_TASK INSTRUCTIONS_: Among the lines of the records, find all that carry the word "agent" and copy them.

_RECORDS FOR THIS TASK_:

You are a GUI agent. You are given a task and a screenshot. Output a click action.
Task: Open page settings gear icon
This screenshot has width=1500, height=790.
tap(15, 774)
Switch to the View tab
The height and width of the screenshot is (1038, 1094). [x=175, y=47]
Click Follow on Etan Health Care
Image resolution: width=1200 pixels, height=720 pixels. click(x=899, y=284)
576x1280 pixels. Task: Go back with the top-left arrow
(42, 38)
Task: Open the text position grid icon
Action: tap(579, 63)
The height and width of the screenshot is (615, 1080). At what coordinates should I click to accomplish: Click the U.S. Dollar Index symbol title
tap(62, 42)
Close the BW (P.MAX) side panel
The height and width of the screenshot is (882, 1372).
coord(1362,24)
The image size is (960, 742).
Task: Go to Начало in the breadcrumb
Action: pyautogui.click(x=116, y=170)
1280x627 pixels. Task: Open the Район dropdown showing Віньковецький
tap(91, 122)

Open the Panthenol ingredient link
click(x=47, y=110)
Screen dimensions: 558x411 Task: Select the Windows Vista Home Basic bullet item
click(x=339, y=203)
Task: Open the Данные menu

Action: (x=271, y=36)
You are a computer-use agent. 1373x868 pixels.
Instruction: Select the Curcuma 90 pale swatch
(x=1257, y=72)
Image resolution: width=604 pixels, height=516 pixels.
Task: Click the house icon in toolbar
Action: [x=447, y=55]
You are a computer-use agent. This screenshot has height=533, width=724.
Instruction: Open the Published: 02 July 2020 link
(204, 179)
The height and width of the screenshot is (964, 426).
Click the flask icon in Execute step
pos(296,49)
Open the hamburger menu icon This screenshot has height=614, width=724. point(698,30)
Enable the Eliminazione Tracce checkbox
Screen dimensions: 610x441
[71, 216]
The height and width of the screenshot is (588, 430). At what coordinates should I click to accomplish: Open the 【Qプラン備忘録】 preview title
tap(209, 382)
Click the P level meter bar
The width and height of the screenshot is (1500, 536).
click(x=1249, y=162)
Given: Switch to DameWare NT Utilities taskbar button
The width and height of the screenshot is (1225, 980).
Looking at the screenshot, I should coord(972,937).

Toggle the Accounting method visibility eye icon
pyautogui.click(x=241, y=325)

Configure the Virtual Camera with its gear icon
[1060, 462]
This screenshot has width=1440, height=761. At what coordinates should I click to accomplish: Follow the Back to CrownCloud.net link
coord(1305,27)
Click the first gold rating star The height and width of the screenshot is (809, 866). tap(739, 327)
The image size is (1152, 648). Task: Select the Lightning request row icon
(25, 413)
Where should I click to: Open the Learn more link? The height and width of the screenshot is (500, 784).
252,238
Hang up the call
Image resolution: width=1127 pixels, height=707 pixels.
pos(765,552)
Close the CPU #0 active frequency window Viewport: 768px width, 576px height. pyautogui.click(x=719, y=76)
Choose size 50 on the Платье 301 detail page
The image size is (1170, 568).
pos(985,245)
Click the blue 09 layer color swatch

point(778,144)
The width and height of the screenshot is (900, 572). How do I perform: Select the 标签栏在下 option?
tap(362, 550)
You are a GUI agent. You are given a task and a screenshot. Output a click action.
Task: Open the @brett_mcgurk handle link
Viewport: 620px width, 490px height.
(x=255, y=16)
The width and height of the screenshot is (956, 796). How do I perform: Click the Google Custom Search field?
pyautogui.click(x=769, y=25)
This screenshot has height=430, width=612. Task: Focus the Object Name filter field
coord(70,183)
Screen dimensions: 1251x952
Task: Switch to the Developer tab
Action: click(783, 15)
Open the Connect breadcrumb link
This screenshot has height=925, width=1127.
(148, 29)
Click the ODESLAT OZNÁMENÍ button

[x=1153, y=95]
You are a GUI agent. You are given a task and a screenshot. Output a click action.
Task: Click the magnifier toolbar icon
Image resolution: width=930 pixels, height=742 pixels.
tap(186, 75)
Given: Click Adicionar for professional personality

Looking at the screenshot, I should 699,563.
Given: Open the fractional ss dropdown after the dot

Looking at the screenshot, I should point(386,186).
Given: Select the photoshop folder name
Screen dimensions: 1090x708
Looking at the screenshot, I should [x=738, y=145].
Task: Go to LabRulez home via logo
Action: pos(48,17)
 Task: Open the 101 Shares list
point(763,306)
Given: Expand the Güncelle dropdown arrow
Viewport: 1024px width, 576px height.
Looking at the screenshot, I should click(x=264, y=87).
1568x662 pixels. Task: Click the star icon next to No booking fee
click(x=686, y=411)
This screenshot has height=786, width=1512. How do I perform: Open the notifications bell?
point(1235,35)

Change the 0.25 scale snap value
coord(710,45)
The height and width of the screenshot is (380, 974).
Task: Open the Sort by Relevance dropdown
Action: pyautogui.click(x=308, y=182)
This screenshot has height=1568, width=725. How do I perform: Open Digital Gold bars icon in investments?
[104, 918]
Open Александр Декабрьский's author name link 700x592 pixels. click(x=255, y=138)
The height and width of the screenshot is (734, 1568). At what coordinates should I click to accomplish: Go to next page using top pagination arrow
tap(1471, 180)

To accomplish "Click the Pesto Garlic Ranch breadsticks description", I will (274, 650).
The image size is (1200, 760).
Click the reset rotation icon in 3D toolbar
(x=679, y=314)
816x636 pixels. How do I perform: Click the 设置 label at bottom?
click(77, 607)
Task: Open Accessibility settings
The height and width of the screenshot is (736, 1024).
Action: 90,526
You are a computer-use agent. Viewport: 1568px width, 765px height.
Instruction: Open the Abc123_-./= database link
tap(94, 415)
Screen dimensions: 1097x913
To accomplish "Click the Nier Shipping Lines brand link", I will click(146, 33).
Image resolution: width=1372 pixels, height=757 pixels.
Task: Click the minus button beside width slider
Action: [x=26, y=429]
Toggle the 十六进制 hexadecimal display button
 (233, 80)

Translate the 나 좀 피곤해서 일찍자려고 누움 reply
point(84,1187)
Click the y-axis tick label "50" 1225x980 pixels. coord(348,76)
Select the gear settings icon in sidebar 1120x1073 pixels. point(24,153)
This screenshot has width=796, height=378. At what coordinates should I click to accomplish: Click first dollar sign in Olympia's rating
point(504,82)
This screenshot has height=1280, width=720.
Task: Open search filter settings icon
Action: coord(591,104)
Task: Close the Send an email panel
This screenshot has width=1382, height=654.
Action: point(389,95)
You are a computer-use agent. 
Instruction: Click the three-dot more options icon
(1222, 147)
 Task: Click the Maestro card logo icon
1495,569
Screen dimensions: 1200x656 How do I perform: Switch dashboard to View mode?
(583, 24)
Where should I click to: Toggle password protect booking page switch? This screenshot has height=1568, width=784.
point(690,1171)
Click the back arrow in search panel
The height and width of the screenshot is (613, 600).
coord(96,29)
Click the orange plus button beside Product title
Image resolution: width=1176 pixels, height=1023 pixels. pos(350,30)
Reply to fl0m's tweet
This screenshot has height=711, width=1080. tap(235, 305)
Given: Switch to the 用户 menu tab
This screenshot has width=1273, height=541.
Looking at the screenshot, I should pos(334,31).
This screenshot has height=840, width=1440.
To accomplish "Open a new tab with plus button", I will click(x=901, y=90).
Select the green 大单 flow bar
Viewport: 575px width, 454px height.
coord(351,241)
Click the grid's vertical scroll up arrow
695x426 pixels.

_OUTPUT FOR THIS TASK_:
You are a GUI agent. You are given a task and a screenshot. Output a click action.
You are a computer-use agent. 1373x868 pixels.
You are a computer-use agent. This screenshot has height=533, width=724.
You are a GUI agent. You are given a task and a screenshot. Output a click action.
You are a GUI agent. You are given a task and a screenshot. Output a click action.
You are a computer-use agent. Viewport: 1568px width, 765px height.
You are a computer-use agent. 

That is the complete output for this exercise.